Growing up as I did with a homophobic ex-Army dad was a challenge to say the least. Knowing by the time I was nine that I was gay meant years of hiding that aspect of myself from family and friends.
Moving to Canberra to study at ANU made for a great escape from a stressful family life. However, new stresses came along after I was drawn into a fundamentalist church attended by close friends of mine.
After three years in that church, I was in despair about being gay. Believing that I was destined for Hell, I underwent several months of what is known as gay conversion therapy. A few years later, I married a woman based on the belief that doing so and fathering children would complete my healing from being gay. Back then I believed that gay equaled being sexually broken and needing to be cured.
Twenty five years into the marriage, and as a father of three kids, I was once again in despair. Teaching at conservative fundamentalist Christian schools certainly didn’t help. Then someone whose honesty I admire and whose love I cherish challenged me to get out of the closet.
With fearful anticipation of potentially dire consequences, I took their advice and came out.
I had to resign my job. My wife and I agreed that the least bad option would be to divorce. We did. Many long term friendships with conservative Christians ended. They just couldn’t cope with me being gay. In many cases, I never saw them or heard from them again.
A certain vocal minority in Australia who have consistently opposed gay rights are campaigning for what they call ‘religious liberty’ laws.
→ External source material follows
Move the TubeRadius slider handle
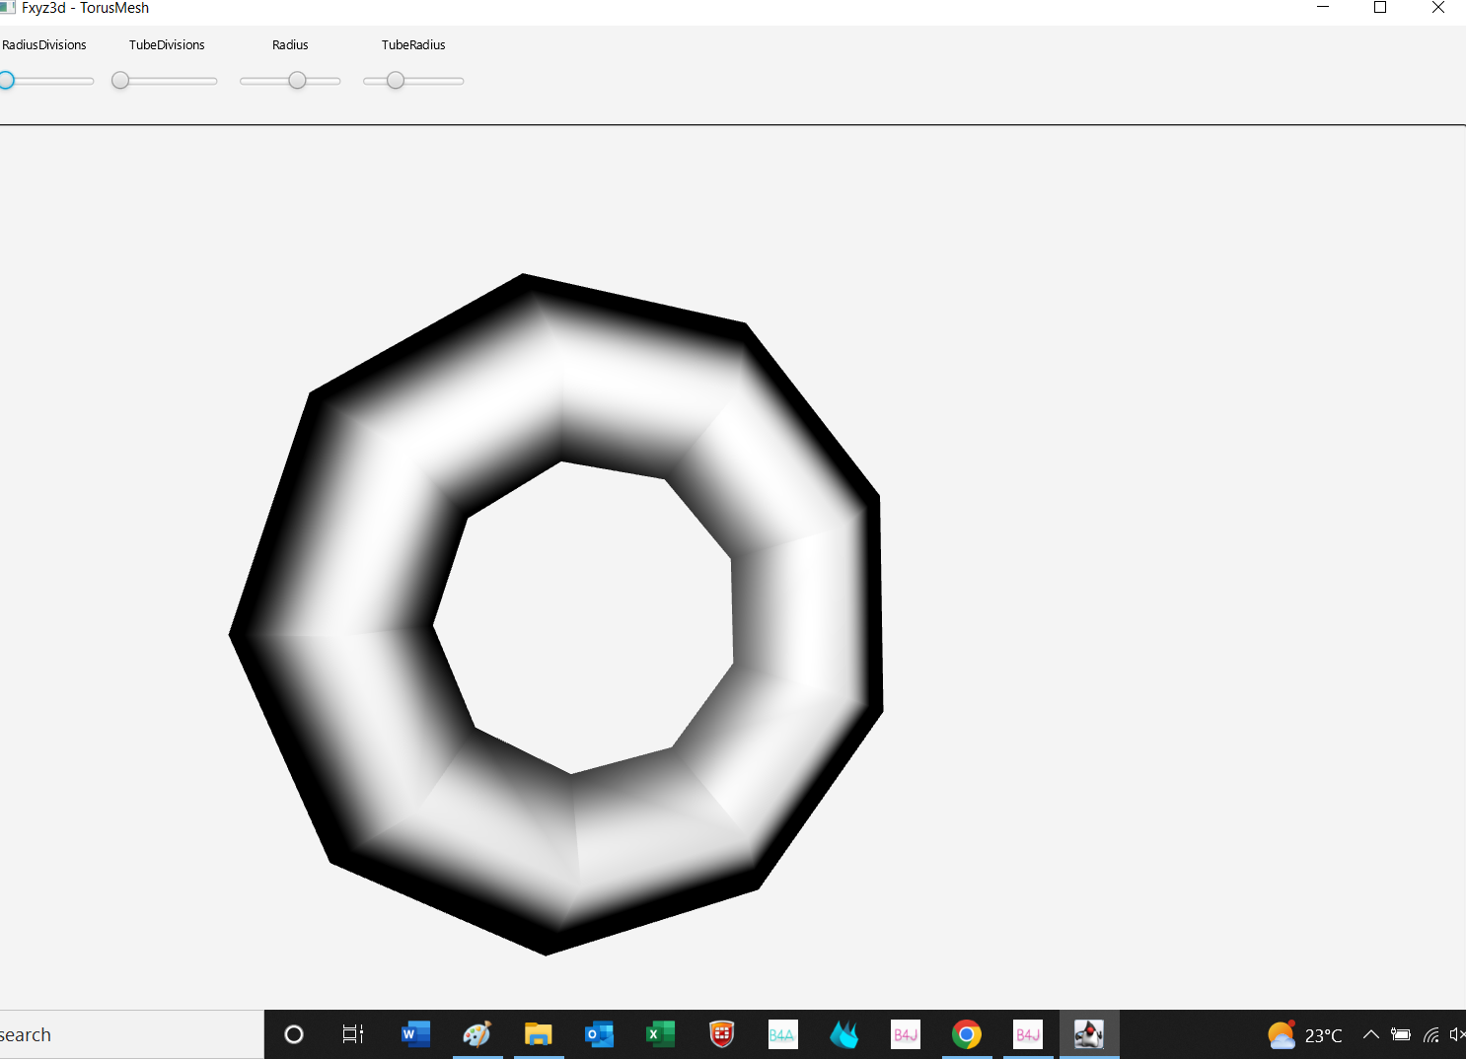pyautogui.click(x=397, y=80)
Modelled on ones operating in many parts of the United States, they allow active discrimination against LGBTIQA folk who can be denied access to employment, housing, insurance and health care because their being gay offends someone else’s ‘sincerely held beliefs’.
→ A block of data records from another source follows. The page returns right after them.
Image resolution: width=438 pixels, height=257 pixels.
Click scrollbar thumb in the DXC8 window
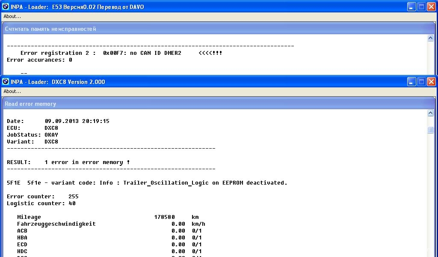[431, 130]
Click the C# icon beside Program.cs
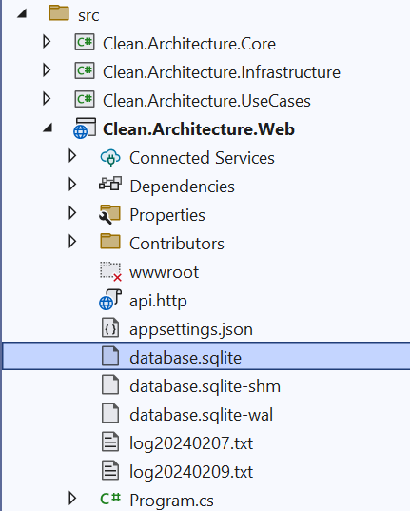 pos(110,499)
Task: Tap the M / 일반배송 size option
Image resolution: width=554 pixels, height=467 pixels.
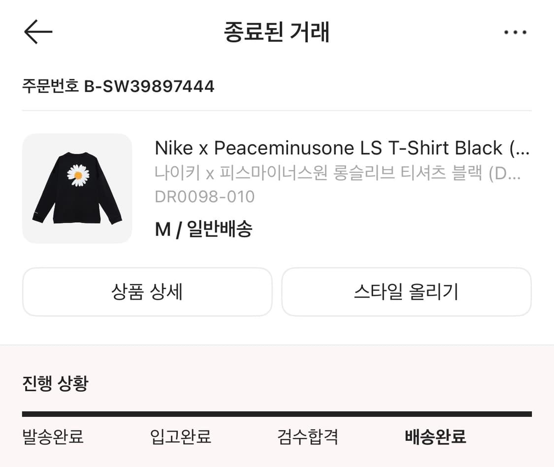Action: pos(203,229)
Sure, I have suffered much at the hands of conservative Christianity and it’s homophobic beliefs. I spent years despising myself and feeling ashamed – just because I am gay. Nowadays, I dance along Oxford Street in the Sydney Gay and Lesbian Mardi Gras parade. All three of my kids are fine with me being gay. They can see that I am finally happy living authentically.
Australia has made too much progress in recent years for us to now turn back the clock. We need to keep moving forward and building a nation together where all are welcome and everyone is free to be their true authentic self. I know that living in such a way has been transformative for me.